> _Problem_
Would you transcribe each entry exactly as it stands, omitting the pictures?

########

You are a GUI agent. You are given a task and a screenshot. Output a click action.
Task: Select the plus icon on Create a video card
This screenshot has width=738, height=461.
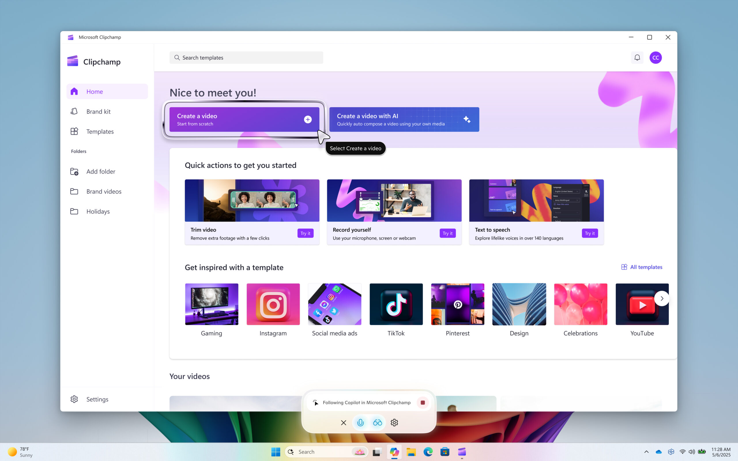click(x=308, y=119)
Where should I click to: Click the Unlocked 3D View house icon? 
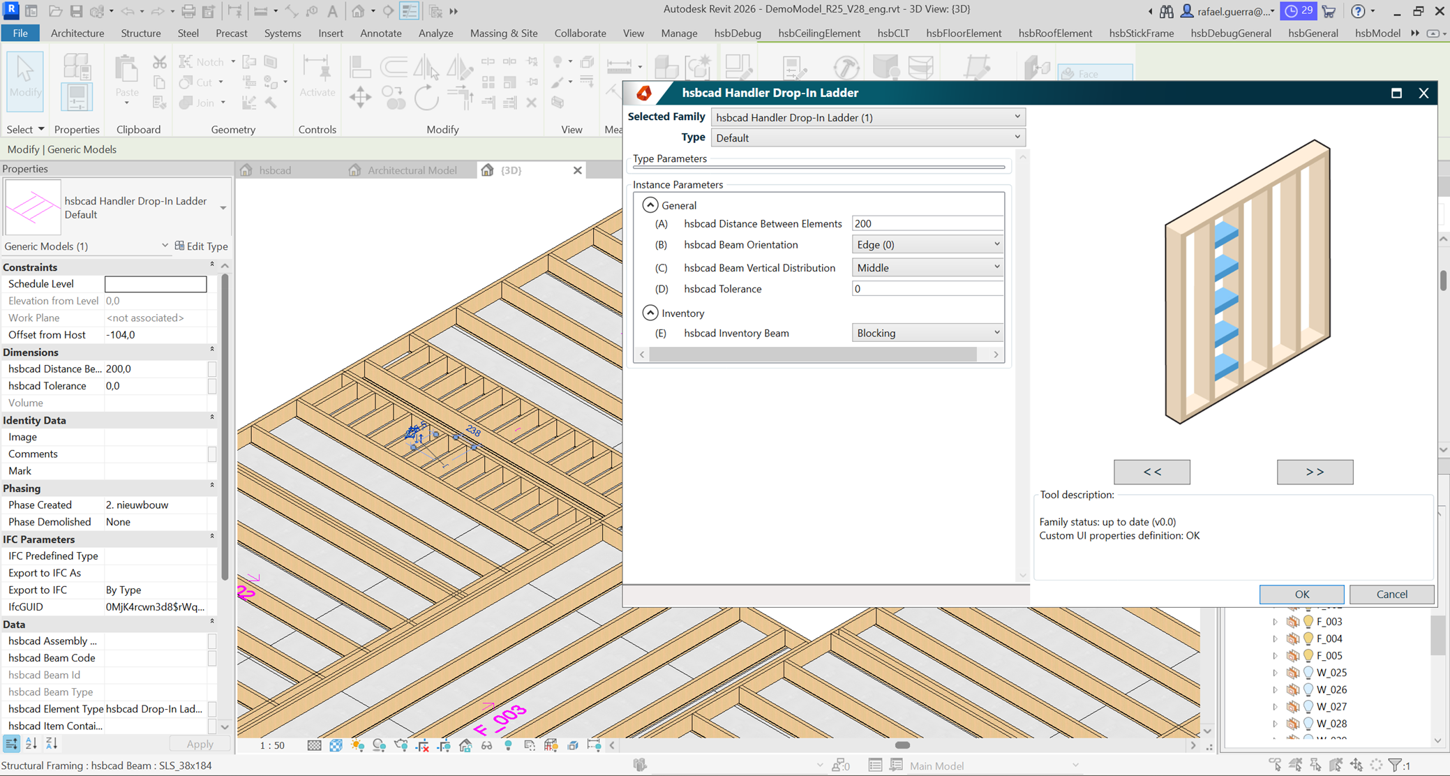click(x=465, y=745)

########

> _Written response_
You are a GUI agent. You are given a task and a screenshot. Output a click action.
Task: Select the plus icon on Create a video card
This screenshot has width=738, height=461.
click(x=308, y=119)
Where should I click to: Click the Unlocked 3D View house icon? 
click(x=465, y=745)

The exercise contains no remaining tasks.